Consider the following examples:
- Men’s Wristwatches: It was a rite of passage when I was old enough to get my first wristwatch. To the great surprise of my mother, I did not break it. In fact, it is still in a drawer at home along with several others I do not wear anymore. I am still wearing something on my left wrist, a Fitbit. In addition to being a watch, the Fitbit monitors my exercise. Where my old watches were single purpose (tell time), the Fitbit is multipurpose, of which telling time is a minor aspect.
- Flip Phones: You can still buy a flip phone, but I do not see many in use. The original flip phone served two functions; making phone calls and, on some, sending text messages. Now, most of us, other than Mark Harmon (aka Leroy Gibbs on NCIS) use a smartphone. In addition to doing what the flip phone does, it also provides internet access, is a GPS device, allows you to get ratings on restaurants, among other things.
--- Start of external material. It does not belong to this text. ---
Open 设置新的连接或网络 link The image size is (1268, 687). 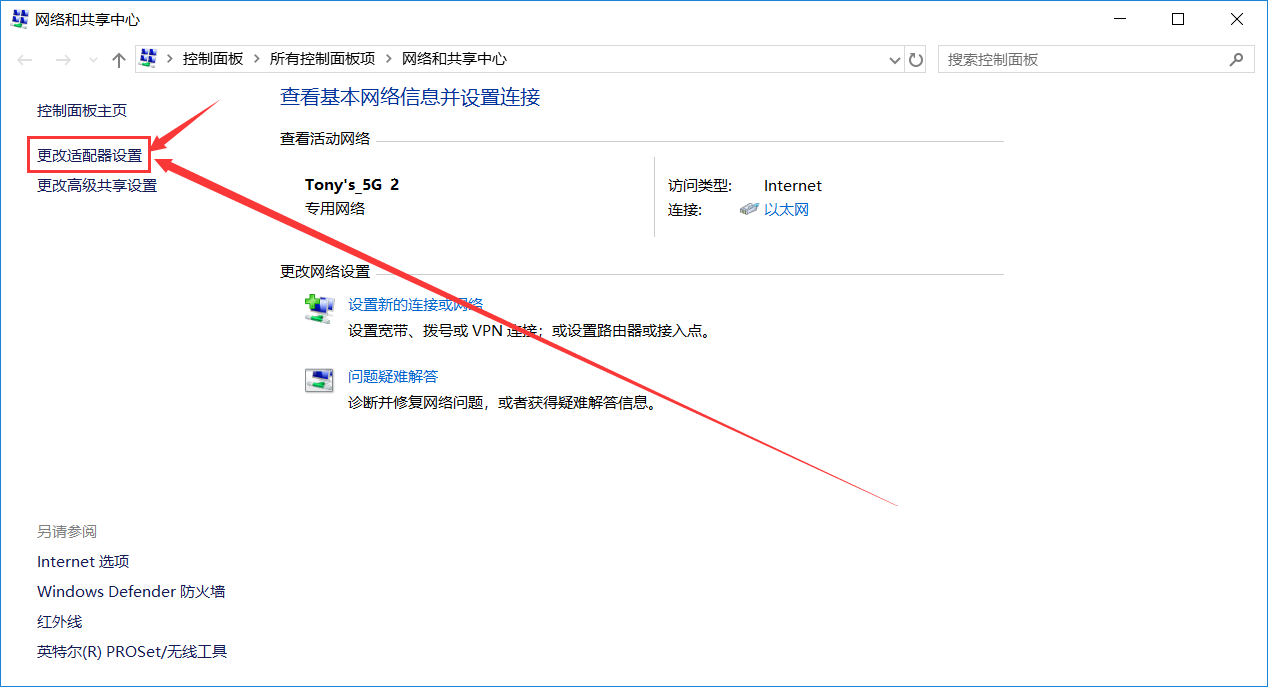pos(415,305)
The smartphone is a compact but powerful computer in your pocket.
- Future Cars: Google, Apple, Ford and other companies are redefining the notion of car use and, perhaps, urban transportation systems for the future. Ford just this week announced its intent to have a fleet of driverless cars by 2021. Interestingly, they are aiming for these cars to be used in ridesharing fleets. Uber is already testing a driverless vehicle as is Google. By reducing the cost of car operation, it will make it more attractive to people to “rent” the car only when it is needed. Of course, the smartphone makes it easy to find and order one to your location.
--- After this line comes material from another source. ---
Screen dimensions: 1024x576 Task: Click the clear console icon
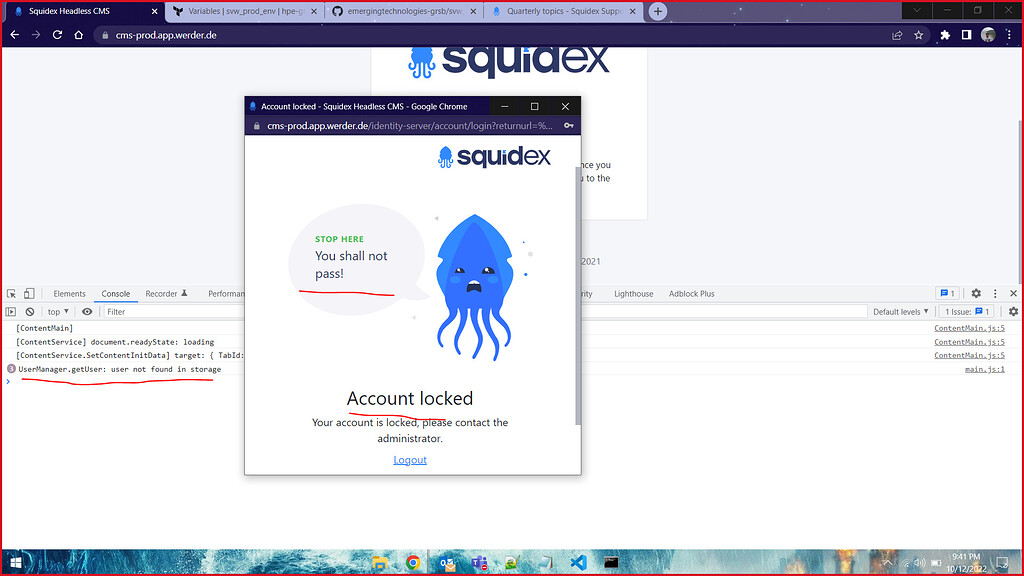[30, 311]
What does this say to product manufacturers? First, men’s wrist watches, flip phones, and automobiles are still being sold. However, in the case of wrist watches at much lower unit volumes than was true in the past. You can still buy a flip phone but probably not for much longer. Ford continues to sell cars although one of the implications of its strategy is it may be less involved in manufacturing and become much more of a technology company. The message is clear that even products that have been sold for years and are accepted parts of our lives are subject to great change. Product manufacturers need to keep their eyes open because their products could be next! Will you be the creator of new things or the one whose things are destroyed?